These are definitely yummy. They are full bodied and very tasty beers.
Keeping the British troops supplied with fresh beer out in the British East Indies proved to be a problem during the 19th Century. The lengthy journey by sailing ship caused the beers to spoil and a special brew therefore had to be supplied – India Pale Ale.
This was brewed to a high alcoholic strength to keep bacteria at bay during the voyage. Recreate India Pale Ale, brewed to the Troops Tipple at approximately 1041° strength or the Higher Ranks Reserve version in its higher strength form.
In the Highlands of Scotland, centuries ago, small breweries began producing rich, dark, hoppy ales know locally as “Heavy”. In addition “Light” beers were also brewed, known south of the border as Milds, but it was a pint of “Heavy” which typified the highlanders’ choice.
You can now recapture this distinctive rich bitter flavour, with its dark, malty brew, balanced by a generous helping of hops. To enjoy Highland Heavy Ale at its best it should be served at cellar temperature.
At the end of the 19th century a beer was brewed especially for the dockyard workers of the bustling Port of London. Docklands Porter was named after these strong men, who unloaded the cargoes of sailing ships and schooners berthed at the many wharves along the Thames.
Porter had a uniquely rich and satisfying flavour which quenched the thirst of dockers after long shifts loading and unloading vessels from around the world. You can now recapture the unique flavour of traditional Victorian Porters – a light hop character and full malt flavour under lie a rich colour, possible by the subtle use of the best roasted malts.
As Imperial Russia extended its territories into the Baltic States during the early 1780′s, Catherine the Great, Empress of all the Russians fell in love with strong British Stout. Imperial Stout captures the essence of this truly classic beer, with its full body, rich black colour and distinctive dry bitterness.
Capped by a smooth, creamy head, it is a brew to be savoured, and enjoyed at its best when served chilled – approximately 5°C or 41°F.
Continental Pilsner embodies the full character of European lager style beers – light and delicate, yet richly satisfying. This beer preserves the delicate balance of natural hop bitterness with the sweetness of malt and is best served cold at about 5°C or 41°F.

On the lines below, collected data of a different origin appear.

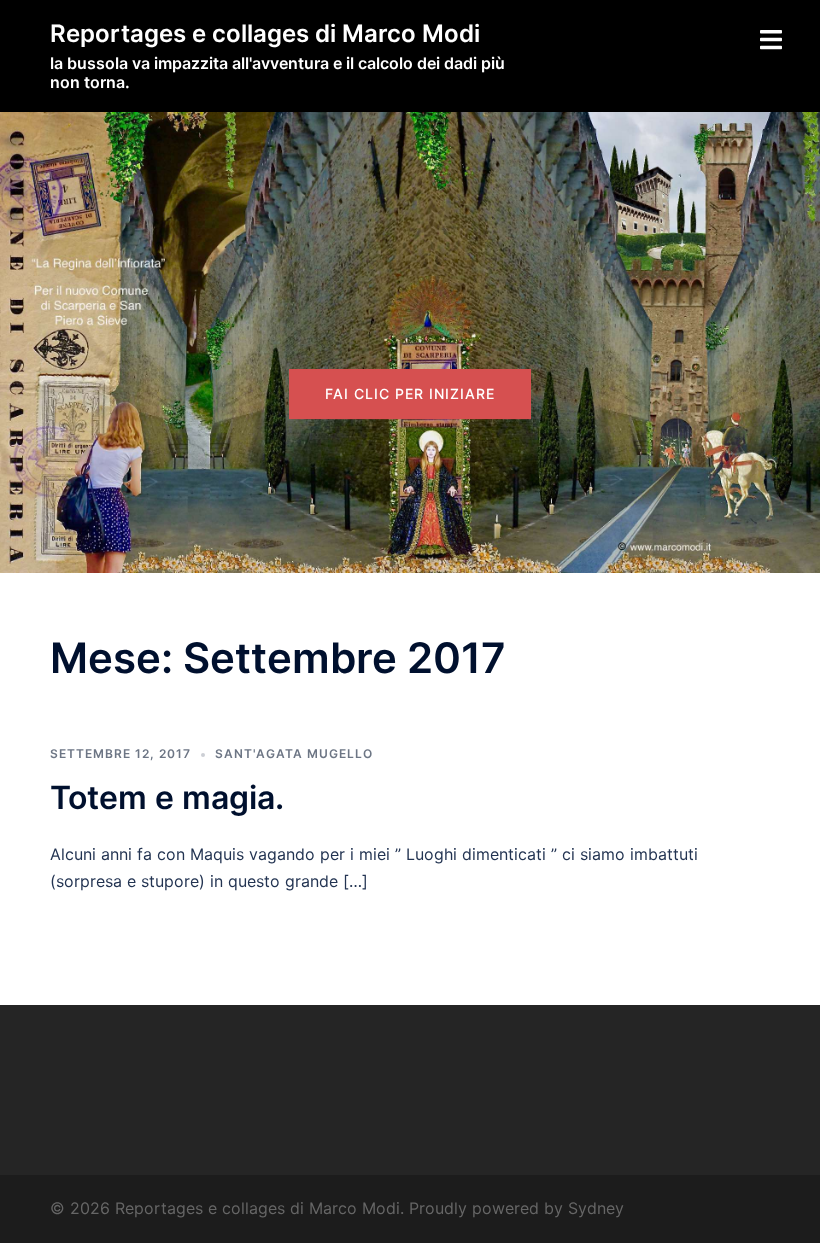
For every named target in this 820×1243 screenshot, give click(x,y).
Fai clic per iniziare (410, 393)
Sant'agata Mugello (294, 753)
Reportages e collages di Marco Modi (265, 33)
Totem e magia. (167, 797)
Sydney (596, 1208)
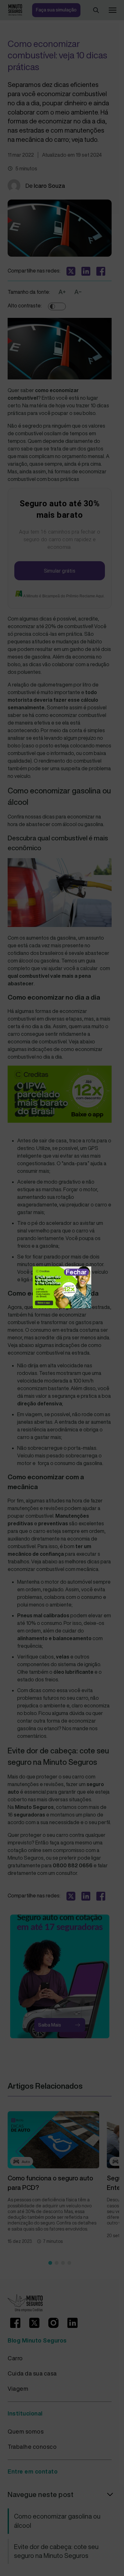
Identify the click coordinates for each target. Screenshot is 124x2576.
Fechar (76, 1272)
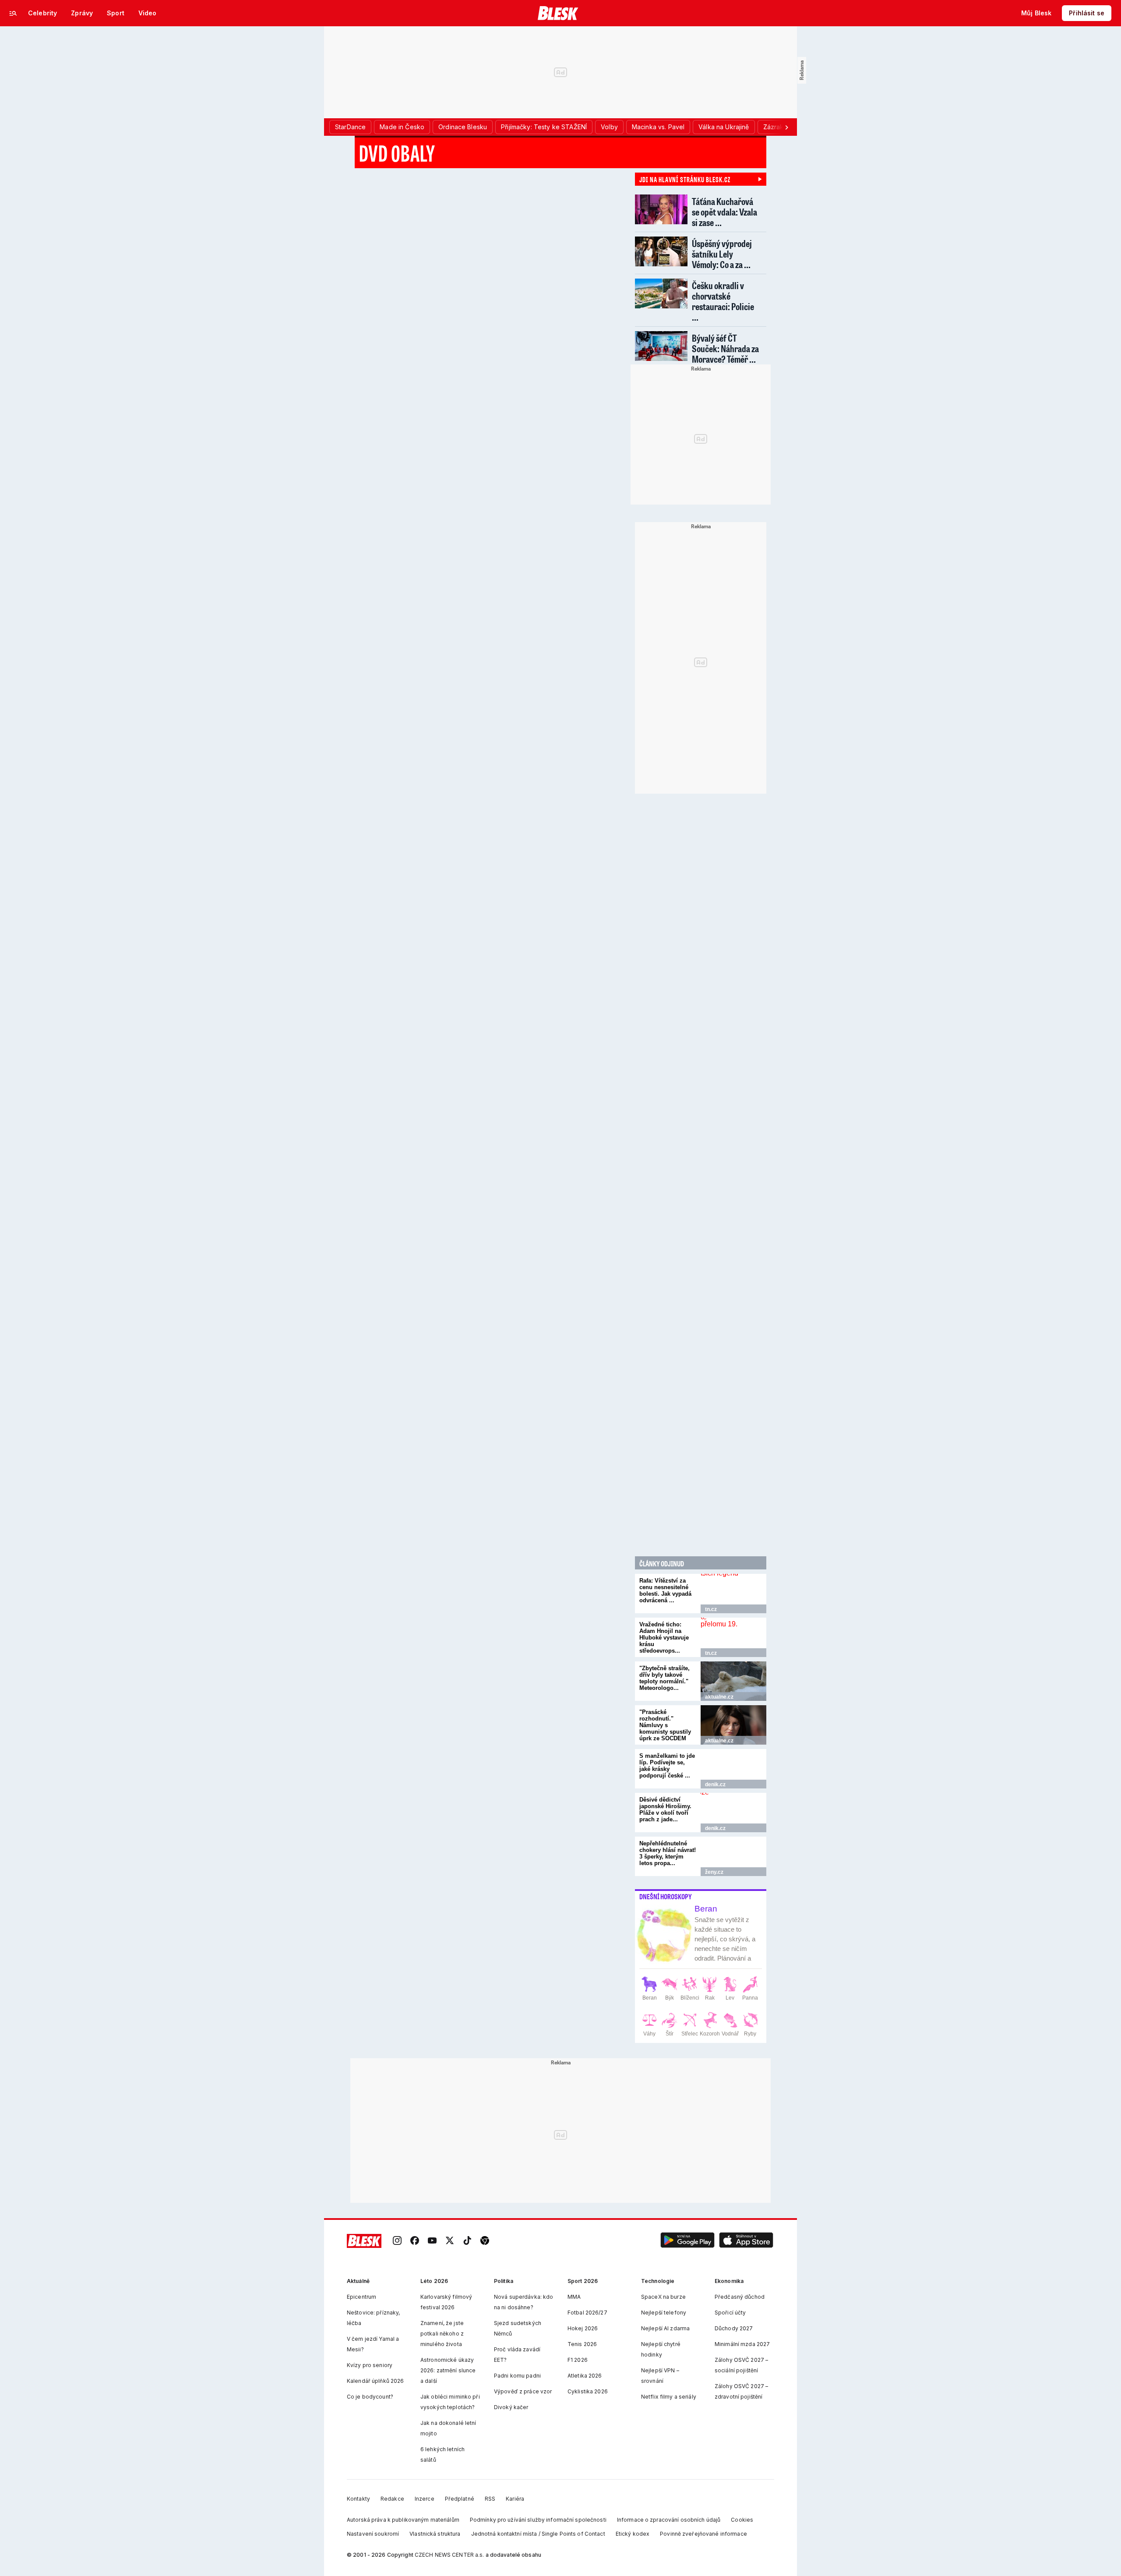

In keeping with our Gold standard, by using the easy to follow brewing instructions, you will brew beers of the very highest quality – a quality which complies with the 15th Century German purity law – the “Reinheitsgebot”.
This fine Old English beer, rekindles the full bodied, rich ales of Victorian Britain. Enjoyed best when served at cellar temperature -13 °C, 56°F.
In keeping with this tradition, you can now recreate the taste enjoyed by Victorian England, with this excellent Old English Bitter – a taste which improves and matures with age, if you can bear to store a few bottles for six months or so!